• WRITTEN REQUEST:
Continue the passage on buy-to-let tax changes from its last sentence.

• QUOTED PASSAGE:
Bank of Mum and Dad5 Aug 2016
Unlocking your housing wealth6 Oct 2016
Buy-to-Let tax changes
At the moment, landlords can claim tax relief on their mortgage interest payments at their marginal rate of tax. However, under new plans introduced by former chancellor George Osborne in his 2015 summer Budget, tax relief will be cut to a marginal rate of 20 per cent and landlords will have to pay tax on their rental income before costs (mortgage interest) have been subtracted.
The new system is being phased in from 2017. By 2020, when the rules are fully in place, some landlords will face dire consequences.
A landlord has a loan of £150,000 at 5 per cent and brings in £1,000 a month in rent. Annual income is £12,000, of which £7,500 is spent on mortgage payments and £4,500 is profit.
Under the current rules, since the mortgage cost attracts full tax relief, 40 per cent income tax only applies to the £4,500 profit – an income tax bill of £1,800. After tax, that leaves the landlord with £2,700 net profit for the year.
Under the new rules, in 2020, the entire £12,000 income will be taxable, but there’s relief of up to 20 per cent for the mortgage.

• GIVEN INFORMATION:
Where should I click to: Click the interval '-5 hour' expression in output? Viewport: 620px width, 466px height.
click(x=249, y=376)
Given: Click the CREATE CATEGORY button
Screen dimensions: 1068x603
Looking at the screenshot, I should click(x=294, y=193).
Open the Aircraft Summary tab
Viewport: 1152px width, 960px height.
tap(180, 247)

==

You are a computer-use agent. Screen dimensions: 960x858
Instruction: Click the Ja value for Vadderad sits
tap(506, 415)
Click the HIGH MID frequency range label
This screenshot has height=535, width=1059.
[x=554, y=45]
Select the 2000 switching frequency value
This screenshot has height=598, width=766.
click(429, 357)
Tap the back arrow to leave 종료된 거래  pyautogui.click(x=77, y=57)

==

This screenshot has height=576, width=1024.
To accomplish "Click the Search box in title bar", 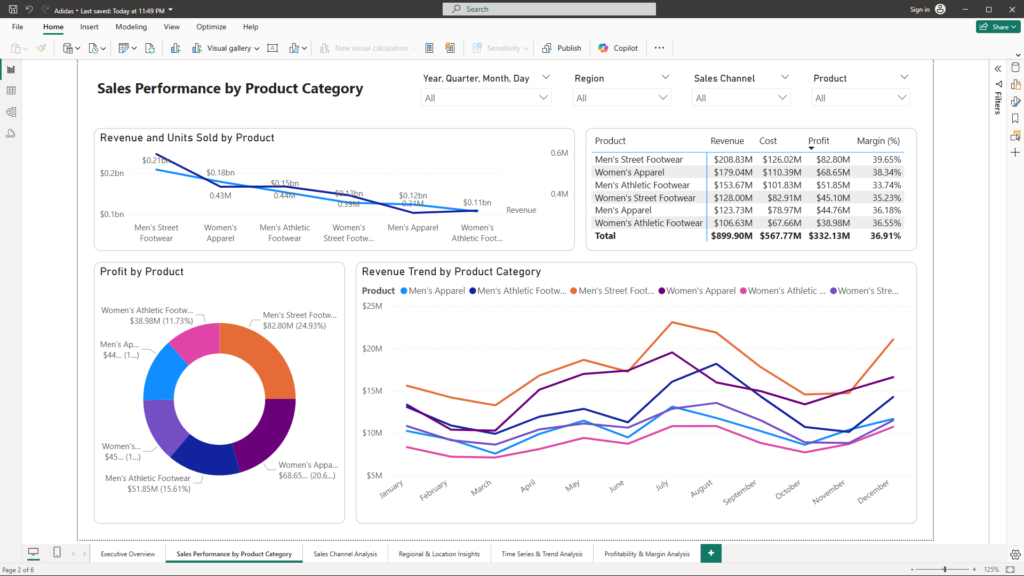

• RESULT OF THE EXERCISE:
So there’s a full liability of 40 per cent on £12,000 (£4,800), but the landlord can claim 20 per cent relief on the £7,500 spent on the mortgage (£1,500), cutting the tax bill to £3,300. So from that £4,500 profit the landlord now gets just £1,200 after tax.
The fact that the full income is taxable means people may be pushed into a higher tax band. Under the current rules, only the profit is considered for tax purposes.
So a basic-rate taxpayer earning a £35,000 salary plus that £4,500 of profit would have £39,500 of taxable income. With the new rules, that landlord with a £35,000 salary would also have the full £12,000 of rental income counted: a total taxable income of £47,000, which would push them into the higher-rate tax band.
Post Courtesy of Money Observer.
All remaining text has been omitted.